After a six-year stint in private equity with Ion Equity, during which he worked with Topaz and also Pillo Hotels, Crowley met his old mucker and neighbour McCann one day for a pint in the Leopardstown Inn, and agreed to join Dalata, which McCann had founded in 2007. They saw an opportunity to snap up assets in the wake of the crash and quickly build a hotel company of scale. It floated on the stock market in 2014.

“From then on, the idea was to buy as many distressed assets as we could. There was a window of opportunity that would only last so long.” Dalata is still growing.

It is likely to be 2023 or 2024 before the sector fully recovers from the pandemic and, even then, Crowley says consumer behaviour may differ somewhat from how it was before. But essentially, he believes, people will always want to travel and stay in hotels, and corporate travel will bounce back because people are “sick of Zoom”.

International travel

Any return of international travel will see an immediate bounce in the moribund Dublin market, he says. And Dalata’s regional hotels are set for a busy summer with domestic holidaymakers.

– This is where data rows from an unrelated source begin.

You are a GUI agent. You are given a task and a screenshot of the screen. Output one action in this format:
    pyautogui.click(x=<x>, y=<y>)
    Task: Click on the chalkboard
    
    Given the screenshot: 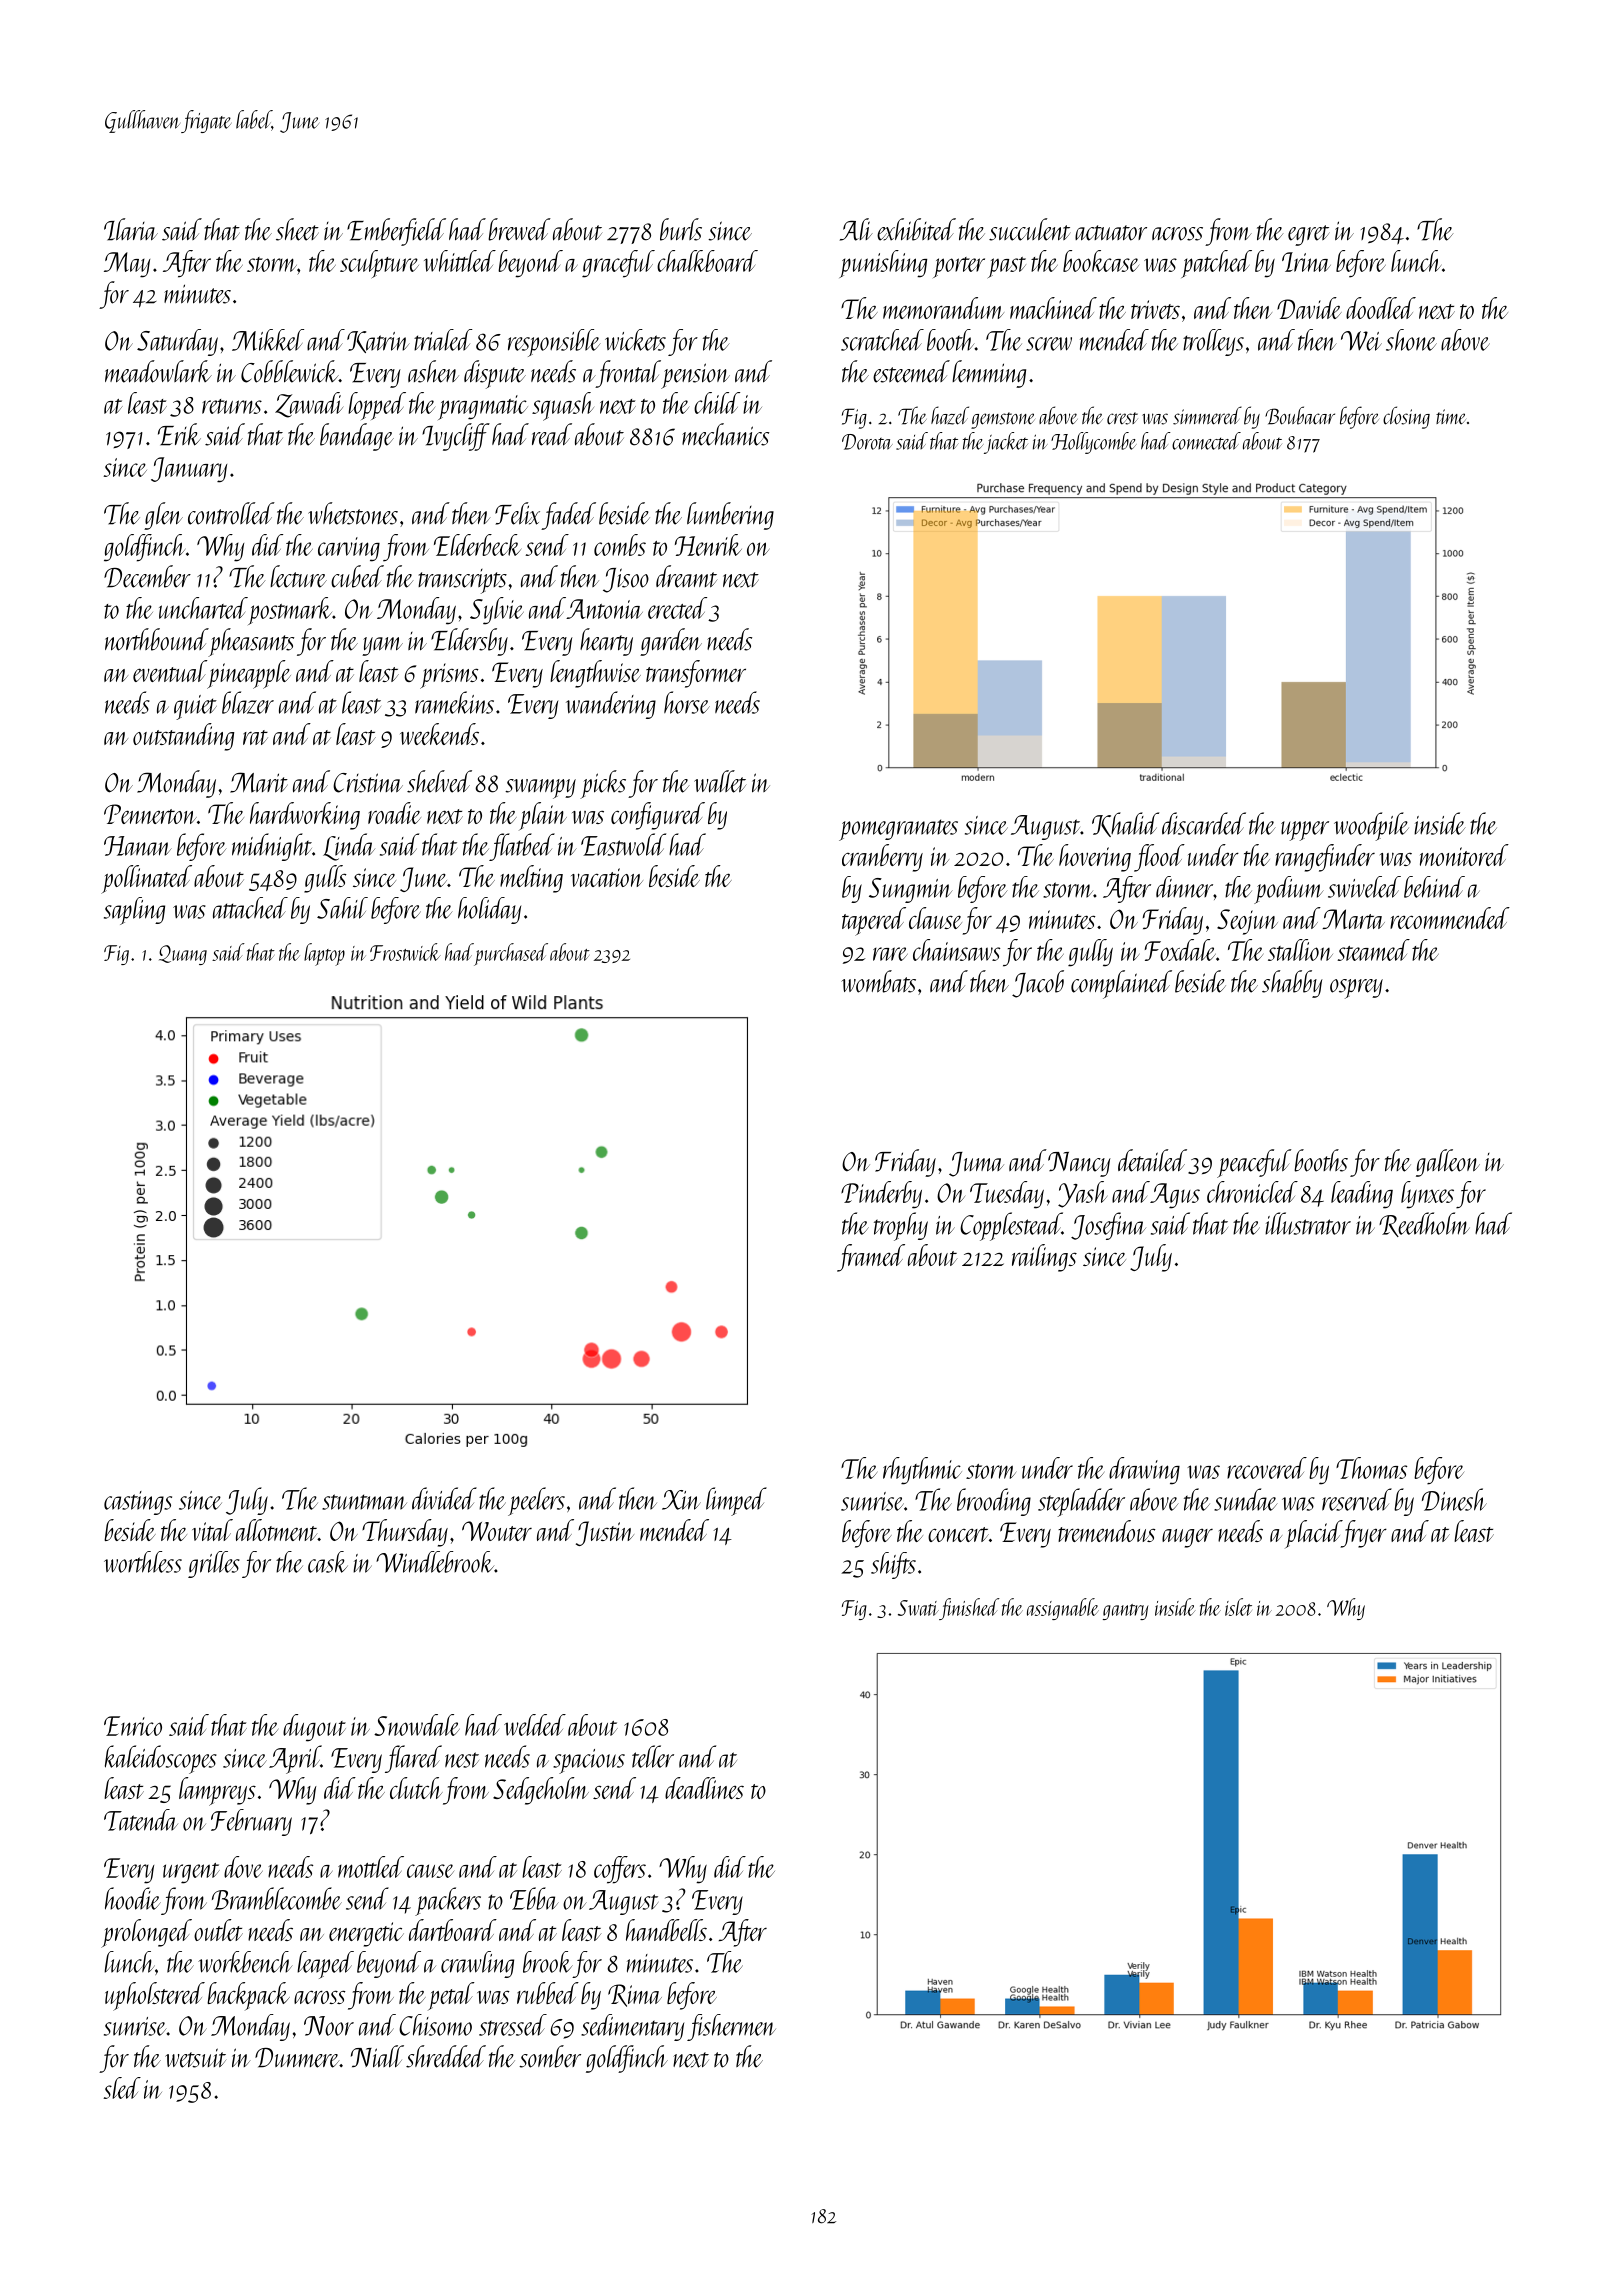 What is the action you would take?
    pyautogui.click(x=707, y=261)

The group was among the bidders recently for the State’s mandatory hotel quarantines (MHQ) contract for isolating incoming travellers from many countries. It only wanted to do the hotel component of the contract, preferring to leave security and transport to others. The Government wanted a single operator for the lot, so the contract went to Tifco instead.

“MHQ is a tough one. We’re used to taking care of people who want to stay with us. You have to change your whole way of service for MHQ because people arrive and they don’t want to stay with you, understandably.”

Towards the end of the conversation, just as Crowley is contemplating how the handover from McCann will pan out, there is a knock at the door. Speak of the devil. It is McCann, avuncular as ever. He confirms his last day at Dalata will be Christmas Eve, when he intends to operate the switchboard, as he does every year on that day.

He also brings Crowley the good news that Liverpool football club manager Jurgen Klopp left chocolates for the staff at the group’s Clayton property in Birmingham after the team stayed there following a recent match against West Bromwich Albion.

Crowley is a huge Liverpool fan. Merseyside is listed on Dalata’s development plan for a new 260-bedroom Maldron hotel. Crowley will surely enjoy the opening of that one, whenever it happens. Perhaps he will even try to speed it up. There must be some fringe benefits to taking over the top job.